■ TEXTO
···

Por supuesto que algunas veces rezamos para que mejoraran las condiciones políticas, y en esa oración iba incluida la apertura de la frontera; pero concretamente, para que el muro cayera, no. Era mucho más lo que necesitaba la RDA: se trataba de encontrar la verdad en la vida cotidiana, la libertad de palabra, de pensamiento y, con ello, la verdad de las personas que tras cuarenta años en la RDA ya no estaban dispuestas a vivir amaestradas. La apertura del muro se dio más bien casualmente…

¿Cómo era la vida ahí?

Vivir en Berlín Oriental era una situación asfixiante. Si no fuera por el apoyo de los amigos y la familia, hubiera sido imposible aguantarlo. Mi hermano fue condenado a prisión dos años y medio por –según decían– “calumnias al estado”. Era un asunto completamente ficticio. Siempre nos quedábamos en casa porque sabías que fuera había enemigos; alguien que te espiaba. Incluso entre los amigos podía haber gente que informara.

¿Qué tipo de información pasaban?

De todo. Desde conversaciones que teníamos por teléfono o por la calle, a cosas tan absurdas como lo que leímos en los documentos que tenían los servicios secretos sobre mi mujer: “ha colgado ropa a secar en el balcón”. ¡Era absurdo!…; pero era así.

¿Se daban plena cuenta de esta situación?

···

■ MATERIAL PROPORCIONADO

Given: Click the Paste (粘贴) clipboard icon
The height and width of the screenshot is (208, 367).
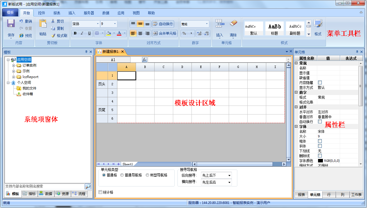Looking at the screenshot, I should point(43,24).

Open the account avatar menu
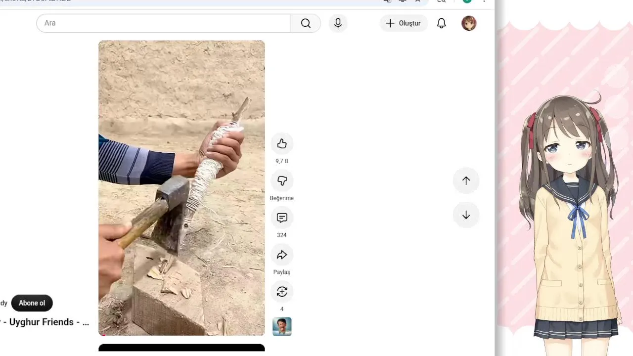(469, 23)
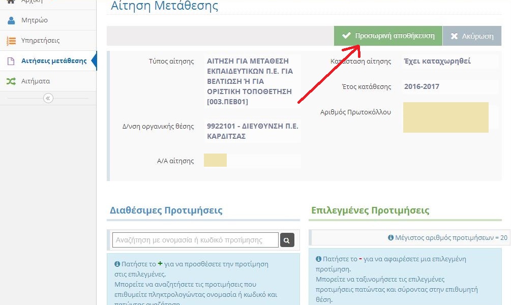511x305 pixels.
Task: Click the home icon beside Αρχική
Action: (11, 2)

···

■ TAREAS DEL EJERCICIO
**1.** Transcribe del texto sobre Berlín Oriental el fragmento que va de "De todo. Desde" a "pero era así.", ambos incluidos.
**2.** Traduce al inglés, por favor, esta oración del texto sobre Berlín Oriental: «Si no fuera por el apoyo de los amigos y la familia, hubiera sido imposible aguantarlo.»

■ SOLUCIONES POR TAREA
**1.**
De todo. Desde conversaciones que teníamos por teléfono o por la calle, a cosas tan absurdas como lo que leímos en los documentos que tenían los servicios secretos sobre mi mujer: “ha colgado ropa a secar en el balcón”. ¡Era absurdo!…; pero era así.

**2.** If it weren't for the support of friends and family, it would have been impossible to endure it.